[EXERCISE OBJECTIVE]
Express these rows as a Markdown table with the columns Nr and Line, giving each non-blank line its own numbered row.
--- START DATA ENTRIES ---
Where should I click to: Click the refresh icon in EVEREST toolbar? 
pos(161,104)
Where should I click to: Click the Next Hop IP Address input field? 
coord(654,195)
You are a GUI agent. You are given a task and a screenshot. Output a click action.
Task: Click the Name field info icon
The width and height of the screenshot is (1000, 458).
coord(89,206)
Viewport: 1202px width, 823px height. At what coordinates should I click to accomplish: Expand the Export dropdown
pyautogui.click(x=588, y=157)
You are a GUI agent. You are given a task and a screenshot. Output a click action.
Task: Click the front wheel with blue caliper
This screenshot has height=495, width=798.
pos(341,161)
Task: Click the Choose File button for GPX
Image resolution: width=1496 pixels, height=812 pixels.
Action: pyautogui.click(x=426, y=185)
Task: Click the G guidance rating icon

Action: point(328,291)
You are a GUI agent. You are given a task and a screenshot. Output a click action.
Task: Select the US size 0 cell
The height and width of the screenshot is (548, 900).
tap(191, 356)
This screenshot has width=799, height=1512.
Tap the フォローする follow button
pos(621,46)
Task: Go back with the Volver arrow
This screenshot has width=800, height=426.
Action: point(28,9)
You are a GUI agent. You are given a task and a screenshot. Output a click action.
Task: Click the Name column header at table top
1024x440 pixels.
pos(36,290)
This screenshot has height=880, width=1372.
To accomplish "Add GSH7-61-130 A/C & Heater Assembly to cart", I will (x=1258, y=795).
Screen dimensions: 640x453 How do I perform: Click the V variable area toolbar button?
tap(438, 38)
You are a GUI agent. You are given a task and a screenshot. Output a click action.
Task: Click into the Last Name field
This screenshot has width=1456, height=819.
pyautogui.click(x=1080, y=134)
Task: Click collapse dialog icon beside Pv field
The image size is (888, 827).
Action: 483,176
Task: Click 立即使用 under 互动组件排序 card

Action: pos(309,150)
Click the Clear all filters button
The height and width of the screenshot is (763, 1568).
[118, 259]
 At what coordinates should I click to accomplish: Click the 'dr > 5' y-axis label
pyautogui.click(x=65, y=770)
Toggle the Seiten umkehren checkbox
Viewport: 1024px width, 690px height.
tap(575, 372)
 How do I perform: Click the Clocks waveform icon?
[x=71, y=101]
--- END DATA ENTRIES ---
[COMPLETE RESPONSE]
| Nr | Line |
|---|---|
| 1 | Where should I click to: Click the refresh icon in EVEREST toolbar?  |
| 2 | pos(161,104) |
| 3 | Where should I click to: Click the Next Hop IP Address input field?  |
| 4 | coord(654,195) |
| 5 | You are a GUI agent. You are given a task and a screenshot. Output a click action. |
| 6 | Task: Click the Name field info icon |
| 7 | The width and height of the screenshot is (1000, 458). |
| 8 | coord(89,206) |
| 9 | Viewport: 1202px width, 823px height. At what coordinates should I click to accomplish: Expand the Export dropdown |
| 10 | pyautogui.click(x=588, y=157) |
| 11 | You are a GUI agent. You are given a task and a screenshot. Output a click action. |
| 12 | Task: Click the front wheel with blue caliper |
| 13 | This screenshot has height=495, width=798. |
| 14 | pos(341,161) |
| 15 | Task: Click the Choose File button for GPX |
| 16 | Image resolution: width=1496 pixels, height=812 pixels. |
| 17 | Action: pyautogui.click(x=426, y=185) |
| 18 | Task: Click the G guidance rating icon |
| 19 | Action: point(328,291) |
| 20 | You are a GUI agent. You are given a task and a screenshot. Output a click action. |
| 21 | Task: Select the US size 0 cell |
| 22 | The height and width of the screenshot is (548, 900). |
| 23 | tap(191, 356) |
| 24 | This screenshot has width=799, height=1512. |
| 25 | Tap the フォローする follow button |
| 26 | pos(621,46) |
| 27 | Task: Go back with the Volver arrow |
| 28 | This screenshot has width=800, height=426. |
| 29 | Action: point(28,9) |
| 30 | You are a GUI agent. You are given a task and a screenshot. Output a click action. |
| 31 | Task: Click the Name column header at table top |
| 32 | 1024x440 pixels. |
| 33 | pos(36,290) |
| 34 | This screenshot has height=880, width=1372. |
| 35 | To accomplish "Add GSH7-61-130 A/C & Heater Assembly to cart", I will (x=1258, y=795). |
| 36 | Screen dimensions: 640x453 How do I perform: Click the V variable area toolbar button? |
| 37 | tap(438, 38) |
| 38 | You are a GUI agent. You are given a task and a screenshot. Output a click action. |
| 39 | Task: Click into the Last Name field |
| 40 | This screenshot has width=1456, height=819. |
| 41 | pyautogui.click(x=1080, y=134) |
| 42 | Task: Click collapse dialog icon beside Pv field |
| 43 | The image size is (888, 827). |
| 44 | Action: 483,176 |
| 45 | Task: Click 立即使用 under 互动组件排序 card |
| 46 | Action: pos(309,150) |
| 47 | Click the Clear all filters button |
| 48 | The height and width of the screenshot is (763, 1568). |
| 49 | [118, 259] |
| 50 |  At what coordinates should I click to accomplish: Click the 'dr > 5' y-axis label |
| 51 | pyautogui.click(x=65, y=770) |
| 52 | Toggle the Seiten umkehren checkbox |
| 53 | Viewport: 1024px width, 690px height. |
| 54 | tap(575, 372) |
| 55 |  How do I perform: Click the Clocks waveform icon? |
| 56 | [x=71, y=101] |